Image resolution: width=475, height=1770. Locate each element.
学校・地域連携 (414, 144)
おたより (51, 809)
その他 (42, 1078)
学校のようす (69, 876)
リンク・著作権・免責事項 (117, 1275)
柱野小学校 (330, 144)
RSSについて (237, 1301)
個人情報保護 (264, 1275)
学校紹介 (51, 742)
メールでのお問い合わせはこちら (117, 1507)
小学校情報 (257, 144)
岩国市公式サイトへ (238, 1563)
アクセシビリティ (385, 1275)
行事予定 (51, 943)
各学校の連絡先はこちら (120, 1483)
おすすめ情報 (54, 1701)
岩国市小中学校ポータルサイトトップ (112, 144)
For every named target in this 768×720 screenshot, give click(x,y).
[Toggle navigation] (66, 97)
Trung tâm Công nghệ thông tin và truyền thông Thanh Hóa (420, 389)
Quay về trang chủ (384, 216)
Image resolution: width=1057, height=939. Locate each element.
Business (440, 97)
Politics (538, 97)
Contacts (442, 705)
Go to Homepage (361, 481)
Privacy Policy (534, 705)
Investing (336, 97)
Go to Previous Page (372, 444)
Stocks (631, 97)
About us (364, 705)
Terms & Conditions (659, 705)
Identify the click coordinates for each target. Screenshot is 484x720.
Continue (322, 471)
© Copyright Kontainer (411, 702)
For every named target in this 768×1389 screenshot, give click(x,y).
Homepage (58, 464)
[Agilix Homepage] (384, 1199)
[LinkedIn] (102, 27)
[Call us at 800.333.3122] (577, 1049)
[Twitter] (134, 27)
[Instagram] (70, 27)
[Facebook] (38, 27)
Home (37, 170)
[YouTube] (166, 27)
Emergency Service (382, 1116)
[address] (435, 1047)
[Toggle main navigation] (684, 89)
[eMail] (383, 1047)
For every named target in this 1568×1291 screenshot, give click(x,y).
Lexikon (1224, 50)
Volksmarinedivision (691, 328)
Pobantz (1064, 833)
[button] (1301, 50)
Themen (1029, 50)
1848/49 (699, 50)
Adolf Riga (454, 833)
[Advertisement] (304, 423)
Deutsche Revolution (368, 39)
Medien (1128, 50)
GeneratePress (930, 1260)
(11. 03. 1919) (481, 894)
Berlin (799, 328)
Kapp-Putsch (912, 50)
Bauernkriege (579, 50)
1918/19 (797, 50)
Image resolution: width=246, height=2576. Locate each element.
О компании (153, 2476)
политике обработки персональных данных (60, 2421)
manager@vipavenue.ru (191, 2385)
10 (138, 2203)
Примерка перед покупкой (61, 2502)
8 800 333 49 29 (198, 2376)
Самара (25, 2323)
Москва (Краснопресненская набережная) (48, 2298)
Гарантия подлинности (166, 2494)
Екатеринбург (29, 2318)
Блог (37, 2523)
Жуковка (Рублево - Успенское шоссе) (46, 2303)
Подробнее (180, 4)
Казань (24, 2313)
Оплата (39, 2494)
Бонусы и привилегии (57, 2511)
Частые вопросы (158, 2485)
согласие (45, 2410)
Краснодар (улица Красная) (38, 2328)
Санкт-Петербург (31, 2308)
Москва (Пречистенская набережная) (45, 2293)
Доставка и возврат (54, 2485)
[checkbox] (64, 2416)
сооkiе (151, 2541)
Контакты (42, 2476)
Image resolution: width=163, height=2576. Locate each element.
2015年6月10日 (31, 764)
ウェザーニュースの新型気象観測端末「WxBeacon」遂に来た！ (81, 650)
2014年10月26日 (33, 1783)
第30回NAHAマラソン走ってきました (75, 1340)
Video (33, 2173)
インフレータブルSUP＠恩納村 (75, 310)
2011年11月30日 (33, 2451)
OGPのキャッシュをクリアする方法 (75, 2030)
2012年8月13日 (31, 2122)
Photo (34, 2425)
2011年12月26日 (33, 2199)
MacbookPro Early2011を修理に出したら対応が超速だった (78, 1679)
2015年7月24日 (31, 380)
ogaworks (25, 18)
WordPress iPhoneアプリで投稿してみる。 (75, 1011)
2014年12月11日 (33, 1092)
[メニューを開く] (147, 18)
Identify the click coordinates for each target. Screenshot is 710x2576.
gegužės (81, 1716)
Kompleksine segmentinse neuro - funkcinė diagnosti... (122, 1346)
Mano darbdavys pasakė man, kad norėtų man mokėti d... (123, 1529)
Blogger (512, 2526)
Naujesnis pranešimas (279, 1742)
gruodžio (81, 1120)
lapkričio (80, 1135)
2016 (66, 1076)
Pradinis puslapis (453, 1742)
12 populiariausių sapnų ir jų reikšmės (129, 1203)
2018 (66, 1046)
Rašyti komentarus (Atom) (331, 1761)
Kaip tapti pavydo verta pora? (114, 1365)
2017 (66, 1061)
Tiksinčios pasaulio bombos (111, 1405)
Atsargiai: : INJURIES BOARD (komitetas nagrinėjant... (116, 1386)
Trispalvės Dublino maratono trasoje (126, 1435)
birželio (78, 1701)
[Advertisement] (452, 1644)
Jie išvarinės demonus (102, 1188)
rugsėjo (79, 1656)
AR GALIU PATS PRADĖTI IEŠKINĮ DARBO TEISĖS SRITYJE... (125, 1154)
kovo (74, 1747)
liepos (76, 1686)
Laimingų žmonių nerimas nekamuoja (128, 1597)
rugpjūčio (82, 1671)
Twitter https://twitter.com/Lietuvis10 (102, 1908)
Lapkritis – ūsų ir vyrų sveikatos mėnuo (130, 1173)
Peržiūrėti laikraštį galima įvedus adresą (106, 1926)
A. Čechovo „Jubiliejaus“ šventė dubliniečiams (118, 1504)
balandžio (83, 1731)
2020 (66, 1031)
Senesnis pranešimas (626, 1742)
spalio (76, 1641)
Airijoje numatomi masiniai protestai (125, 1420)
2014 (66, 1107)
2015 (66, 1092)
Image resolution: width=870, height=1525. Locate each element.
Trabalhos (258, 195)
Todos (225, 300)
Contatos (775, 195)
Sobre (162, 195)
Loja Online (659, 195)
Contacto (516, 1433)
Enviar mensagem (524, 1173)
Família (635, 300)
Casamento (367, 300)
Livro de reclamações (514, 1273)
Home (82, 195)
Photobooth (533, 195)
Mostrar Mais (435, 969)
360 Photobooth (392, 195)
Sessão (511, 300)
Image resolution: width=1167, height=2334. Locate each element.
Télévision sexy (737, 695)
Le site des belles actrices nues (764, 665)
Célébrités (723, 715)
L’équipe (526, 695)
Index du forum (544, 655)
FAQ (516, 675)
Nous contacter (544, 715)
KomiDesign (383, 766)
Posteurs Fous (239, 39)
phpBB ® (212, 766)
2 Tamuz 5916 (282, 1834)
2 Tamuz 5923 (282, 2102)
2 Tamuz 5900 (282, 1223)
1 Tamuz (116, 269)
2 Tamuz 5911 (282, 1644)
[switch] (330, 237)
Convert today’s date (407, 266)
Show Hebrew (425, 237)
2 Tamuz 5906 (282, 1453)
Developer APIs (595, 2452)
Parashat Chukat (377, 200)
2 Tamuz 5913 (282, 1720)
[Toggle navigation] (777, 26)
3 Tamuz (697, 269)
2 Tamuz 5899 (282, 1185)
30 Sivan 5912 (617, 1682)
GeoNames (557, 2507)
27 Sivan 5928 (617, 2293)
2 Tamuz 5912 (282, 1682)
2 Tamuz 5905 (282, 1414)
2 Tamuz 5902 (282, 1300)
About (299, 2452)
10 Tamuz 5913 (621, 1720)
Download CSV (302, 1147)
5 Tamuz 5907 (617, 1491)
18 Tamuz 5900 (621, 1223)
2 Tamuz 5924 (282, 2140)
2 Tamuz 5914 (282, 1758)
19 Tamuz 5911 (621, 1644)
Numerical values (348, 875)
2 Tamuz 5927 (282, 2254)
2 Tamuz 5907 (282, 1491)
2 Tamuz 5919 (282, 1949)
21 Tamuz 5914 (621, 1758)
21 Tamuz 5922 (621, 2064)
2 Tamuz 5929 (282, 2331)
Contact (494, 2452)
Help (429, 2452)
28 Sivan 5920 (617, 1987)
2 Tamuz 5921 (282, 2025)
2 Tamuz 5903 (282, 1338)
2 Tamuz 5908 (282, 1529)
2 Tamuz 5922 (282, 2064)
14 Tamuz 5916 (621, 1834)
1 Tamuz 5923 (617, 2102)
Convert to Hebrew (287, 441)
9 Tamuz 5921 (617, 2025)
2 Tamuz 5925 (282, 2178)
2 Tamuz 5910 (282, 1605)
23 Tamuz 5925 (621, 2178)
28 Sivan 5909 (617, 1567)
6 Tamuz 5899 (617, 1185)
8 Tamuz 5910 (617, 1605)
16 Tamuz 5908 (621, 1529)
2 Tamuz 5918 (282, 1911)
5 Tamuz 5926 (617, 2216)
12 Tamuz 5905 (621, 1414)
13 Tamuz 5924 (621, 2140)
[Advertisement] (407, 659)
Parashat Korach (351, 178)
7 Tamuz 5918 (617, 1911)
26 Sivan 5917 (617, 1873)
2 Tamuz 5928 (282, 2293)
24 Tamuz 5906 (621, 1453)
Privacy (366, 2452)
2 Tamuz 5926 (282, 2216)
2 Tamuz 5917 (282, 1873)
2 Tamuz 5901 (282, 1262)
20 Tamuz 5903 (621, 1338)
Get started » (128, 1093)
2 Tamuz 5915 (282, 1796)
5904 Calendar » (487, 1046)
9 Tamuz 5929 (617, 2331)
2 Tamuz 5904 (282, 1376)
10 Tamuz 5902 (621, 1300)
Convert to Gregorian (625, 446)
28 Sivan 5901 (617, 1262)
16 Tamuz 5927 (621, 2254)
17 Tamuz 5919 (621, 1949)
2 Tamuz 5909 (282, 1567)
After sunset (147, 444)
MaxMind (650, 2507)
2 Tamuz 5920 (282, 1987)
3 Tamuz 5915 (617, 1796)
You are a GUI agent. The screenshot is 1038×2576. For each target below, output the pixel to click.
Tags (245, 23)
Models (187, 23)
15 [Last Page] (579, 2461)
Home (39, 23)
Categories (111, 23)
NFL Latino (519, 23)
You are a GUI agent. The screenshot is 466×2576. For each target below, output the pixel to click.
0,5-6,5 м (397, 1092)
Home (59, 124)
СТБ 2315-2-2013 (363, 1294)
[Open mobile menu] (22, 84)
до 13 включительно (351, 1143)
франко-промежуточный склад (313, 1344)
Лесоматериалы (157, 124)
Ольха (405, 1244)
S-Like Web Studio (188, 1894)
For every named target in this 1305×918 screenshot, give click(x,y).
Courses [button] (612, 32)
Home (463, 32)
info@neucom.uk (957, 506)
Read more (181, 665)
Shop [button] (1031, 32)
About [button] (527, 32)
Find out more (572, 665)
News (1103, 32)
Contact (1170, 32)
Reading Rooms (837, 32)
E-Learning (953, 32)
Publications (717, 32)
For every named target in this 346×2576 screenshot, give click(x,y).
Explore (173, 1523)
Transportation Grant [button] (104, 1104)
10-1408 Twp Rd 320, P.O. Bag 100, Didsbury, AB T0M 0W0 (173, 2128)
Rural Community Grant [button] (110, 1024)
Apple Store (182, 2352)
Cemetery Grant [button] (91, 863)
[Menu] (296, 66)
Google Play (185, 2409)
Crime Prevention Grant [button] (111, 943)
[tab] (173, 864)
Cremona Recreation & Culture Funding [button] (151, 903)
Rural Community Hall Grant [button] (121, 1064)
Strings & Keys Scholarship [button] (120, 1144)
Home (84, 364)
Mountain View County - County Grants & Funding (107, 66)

• Exercise goal
Please count the lines of the data above that contain the string "navigation", treating uppercase and lowercase as different. Give only the number.

• Written response
3